■ Aufgabe: Schreiben Sie aus dem Interviewauszug über die Messe den Abschnitt von "Egetenmeir: Wir werden" bis "Messe zu sein." wortgetreu ab.

■ Lesetext:
------------------------------------

STANDARD: Welche Neuerungen wird es heuer auf der Messe geben?

Egetenmeir: Wir werden heuer das Thema Gesundheitsimmobilien - Krankenhäuser, Seniorenheime, Pflegeeinrichtungen - ziemlich groß spielen. Wir haben in Europa alternde Gesellschaften, die ältere Generation ist gleichzeitig eine sehr kaufkräftige. Da folgen natürlich auch die Investments.

STANDARD: Politiker scheinen heuer aber weniger auf der Messe zu sein.

Egetenmeir: Dieser Eindruck täuscht. Einige Namen sind noch nicht im Konferenzprogramm enthalten, weil die Politikerzusagen immer sehr spät kommen. Aber es wird etwa EU-Kommissar Günther Oettinger, der in Zukunft für die digitale Infrastruktur Europas verantwortlich sein wird, auf der Messe sein. Auch die neue deutsche Bundesbauministerin Barbara Hendricks wird kommen, außerdem der niederländische Wohnungsminister Stef Blok. Neben zahlreichen deutschen Oberbürgermeistern und Landesministern kommen beispielsweise auch der Minister für außenwirtschaftliche Beziehungen der Moskauer Stadtregierung, der Gouverneur der Region Moskau, der Vizegouverneur der Region Leningrad und der Vizebürgermeister von Helsinki. Es ist also erfreulicherweise viel Europa vertreten. Einzig aus Wien ist diesmal kein hoher Vertreter da, was ich sehr bedaure - weil Wien in den vergangenen Jahren sehr stark vertreten war.

------------------------------------

■ Bereitgestelltes Material:
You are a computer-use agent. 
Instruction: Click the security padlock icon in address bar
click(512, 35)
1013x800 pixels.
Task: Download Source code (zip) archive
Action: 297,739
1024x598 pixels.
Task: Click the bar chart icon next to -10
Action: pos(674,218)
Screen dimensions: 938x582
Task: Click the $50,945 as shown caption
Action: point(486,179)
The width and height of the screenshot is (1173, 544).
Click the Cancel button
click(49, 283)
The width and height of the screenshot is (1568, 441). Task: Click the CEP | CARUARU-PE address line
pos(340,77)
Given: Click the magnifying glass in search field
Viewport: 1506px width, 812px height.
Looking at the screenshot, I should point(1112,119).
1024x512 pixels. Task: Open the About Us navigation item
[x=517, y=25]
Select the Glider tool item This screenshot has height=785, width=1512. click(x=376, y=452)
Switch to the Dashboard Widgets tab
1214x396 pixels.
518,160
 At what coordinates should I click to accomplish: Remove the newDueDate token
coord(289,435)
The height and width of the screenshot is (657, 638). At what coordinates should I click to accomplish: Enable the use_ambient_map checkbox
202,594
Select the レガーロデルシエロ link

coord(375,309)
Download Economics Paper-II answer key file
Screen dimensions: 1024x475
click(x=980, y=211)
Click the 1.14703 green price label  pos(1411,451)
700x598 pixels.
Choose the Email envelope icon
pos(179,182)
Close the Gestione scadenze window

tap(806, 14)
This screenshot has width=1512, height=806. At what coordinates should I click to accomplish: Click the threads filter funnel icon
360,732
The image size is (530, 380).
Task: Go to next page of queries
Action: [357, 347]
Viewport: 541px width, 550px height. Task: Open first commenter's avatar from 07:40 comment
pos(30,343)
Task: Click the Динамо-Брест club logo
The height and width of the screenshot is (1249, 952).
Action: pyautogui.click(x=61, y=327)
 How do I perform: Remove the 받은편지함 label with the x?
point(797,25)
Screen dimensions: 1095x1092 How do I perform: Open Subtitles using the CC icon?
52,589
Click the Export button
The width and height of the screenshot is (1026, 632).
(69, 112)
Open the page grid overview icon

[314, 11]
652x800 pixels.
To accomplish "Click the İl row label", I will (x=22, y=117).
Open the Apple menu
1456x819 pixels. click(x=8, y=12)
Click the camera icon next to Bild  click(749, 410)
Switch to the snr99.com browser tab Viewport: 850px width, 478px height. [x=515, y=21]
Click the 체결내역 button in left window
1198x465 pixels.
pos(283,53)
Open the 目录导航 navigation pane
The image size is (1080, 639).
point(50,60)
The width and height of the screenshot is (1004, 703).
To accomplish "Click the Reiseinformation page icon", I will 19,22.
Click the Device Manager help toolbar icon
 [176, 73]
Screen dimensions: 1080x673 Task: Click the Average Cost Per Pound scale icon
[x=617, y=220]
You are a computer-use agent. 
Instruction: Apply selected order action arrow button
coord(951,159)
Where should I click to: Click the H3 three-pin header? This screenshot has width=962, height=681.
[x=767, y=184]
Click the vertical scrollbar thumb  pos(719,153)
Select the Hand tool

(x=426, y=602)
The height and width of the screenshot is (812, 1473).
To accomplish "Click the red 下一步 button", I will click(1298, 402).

------------------------------------

■ Lösung:
Egetenmeir: Wir werden heuer das Thema Gesundheitsimmobilien - Krankenhäuser, Seniorenheime, Pflegeeinrichtungen - ziemlich groß spielen. Wir haben in Europa alternde Gesellschaften, die ältere Generation ist gleichzeitig eine sehr kaufkräftige. Da folgen natürlich auch die Investments.

STANDARD: Politiker scheinen heuer aber weniger auf der Messe zu sein.